Ensure the suneate does not press painfully against the ankles, especially when kneeling. A kikkou kinpaku (tortoise shell gold wrap) design is often more comfortable than metal stand-up collars.
2.Haidate (cuisses): These were thigh guards, designed to protect the upper legs. Donning the haidate while standing, positioning it around your waist. loop the strings from the back to the front and tie them firmly. It's recommended to tie the knot on the inside of the haidate, to prevent it from coming undone.
3. Kote (armoured sleeves): These were armored sleeves that protected the arms. When putting on kote, it's recommended to start with the left hand. This traditional approach ensures a systematic and balanced fitting. Tie the Kote might be difficult if you don't have someone to help. Make sure it's tight and remian stability.

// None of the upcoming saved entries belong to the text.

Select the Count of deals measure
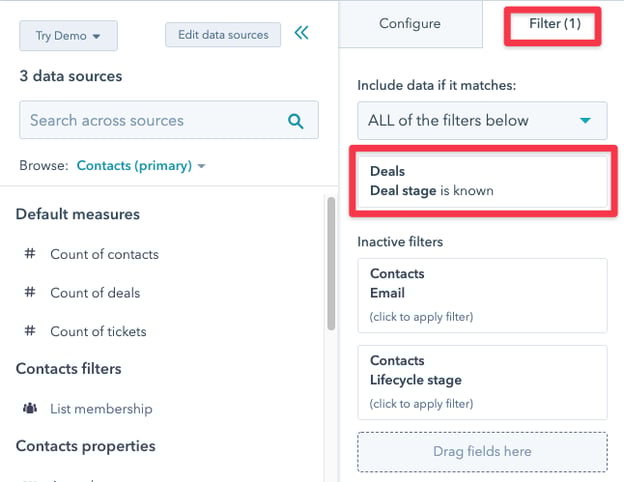The image size is (624, 482). (x=95, y=293)
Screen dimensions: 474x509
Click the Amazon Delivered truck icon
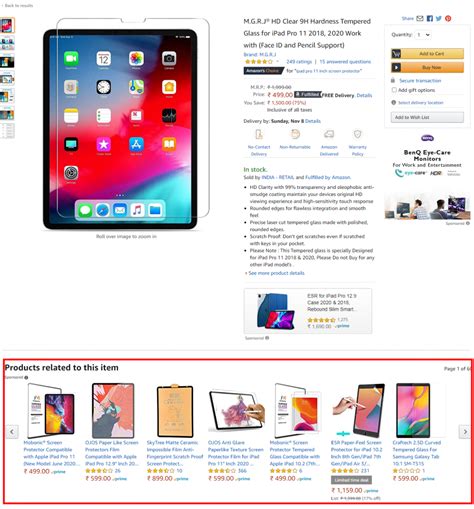pos(329,134)
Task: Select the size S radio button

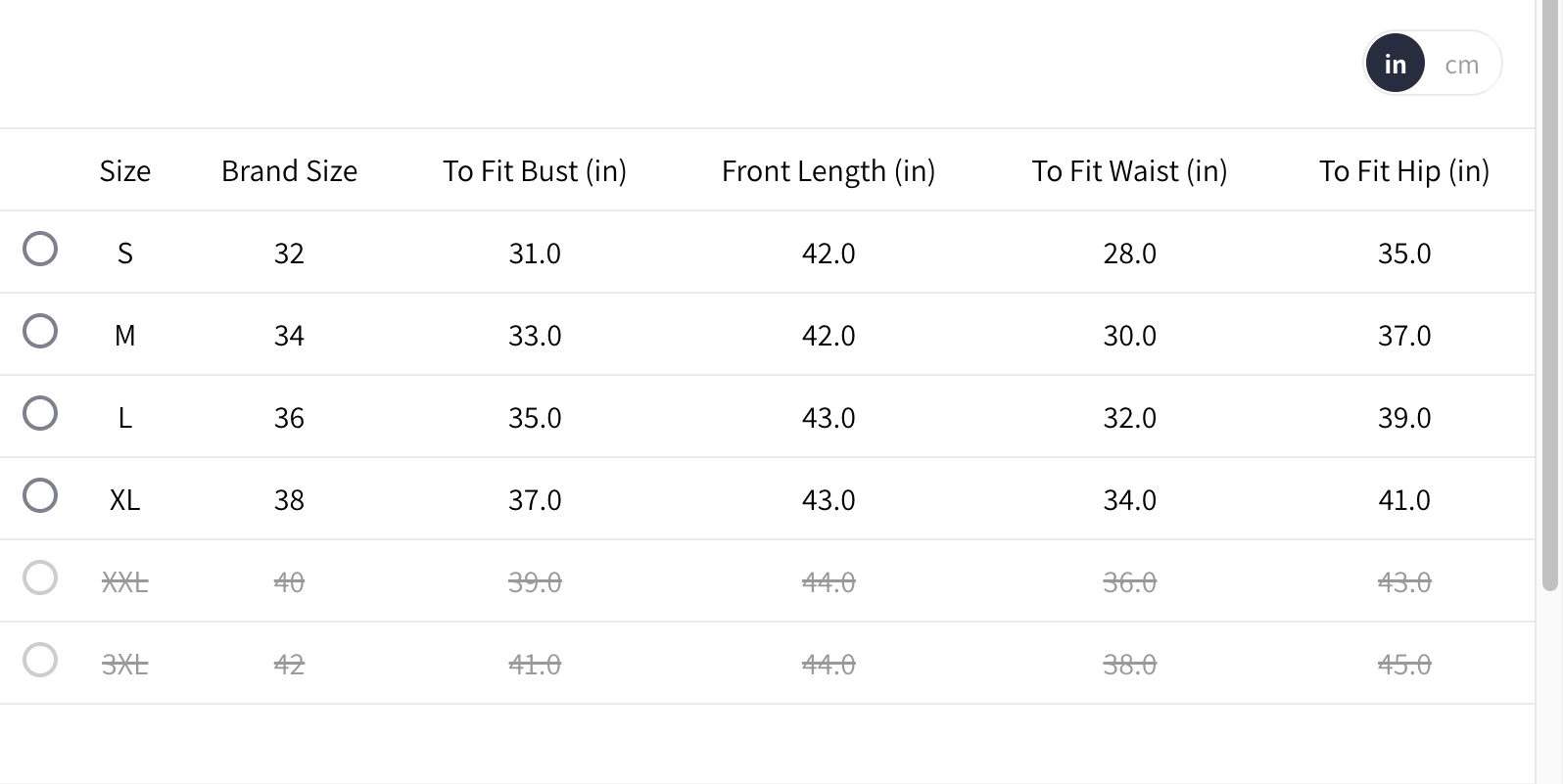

4.Do (cuirass): This was the main piece of armor, protecting the torso and abdomen. While it is possible to wear the dou alone, it is ideal to have the assistance of at least one other person. Assistance ensures proper fitting and ease of wear.
If you must wear the do alone, a traditional method involves kneeling with the left knee raised and the right knee touching the ground. This position facilitates easier self-donning of the armor.
Tosei Gusoku Do often features a two-piece design with hinges on the sides, making it relatively easier to put on compared to other styles. Step-by-Step Procedure:
Open the right side of the dou and slide into it sideways.
Secure the kohaze (fasteners) at the shoulder area.
Tie the hikiawase no o (drawstring) on the right side.
Ensure everything is snug and properly aligned for complete wear.
5.Sode (shoulder guards): These were large rectangular pieces of armor that protected the shoulders. You can attach it on the Do to save time wearing them separately.
6.Daisho (pair of swords): The Samurai’s primary weapons, usually a Katana and a Wakizashi. Insert them to your Obi, remember if it's Uchigatana (katana), you should wear it with edge upward, if it's Tachi, you should wear them with edge downward.
7.Menpo and Kabuto (mask and helmet): The Menpo was a face mask, and the Kabuto was a helmet. These were the final pieces of armor to be put on, protecting the head and face.
The general principle to put on a samurai armor is from the bottom up, and from the left to right. This order could vary in different clans, and many of the details were considered to be secret. It was also recommended that some parts of the armor should be easily removable in case the circumstances of the battle required it. For example, when climbing walls the Samurai removed the face mask menpo and the swords were worn vertically on the back. Most of the elements were removed before combat in marshes or other wet ground, naval battles or any especially difficult battle.
As we wrap up our journey into the world of Samurai armor, it’s clear that wearing this detailed gear was not just about safety. It was also a ritual showing the Samurai’s discipline, readiness, and respect for their customs. The armor, besides being a shield, was also a sign of the Samurai’s rank and fighting skills.
But, it’s important to remember that as time went on, the armor’s practical use lessened, and it became more of a ceremonial and symbolic outfit. By the late Edo period, regular armor was rarely worn except for ceremonies, and was often replaced by items like the kusari-katabira when a Samurai needed protection.
Even so, the beauty and skill of Samurai armor still amaze us, standing as a tribute to Japan’s rich cultural past and the legendary warriors who wore them. Whether seen in a museum or read about in a book, Samurai armor continues to impress and inspire, a timeless symbol of a past age.
So, the next time you see a Samurai armor, remember the careful process these warriors went through to wear their battle gear, and the deep cultural meaning each piece had. It’s not just armor, but an interesting story of Japan’s Samurai, their fighting skills, their rank, and their strong commitment to their lifestyle.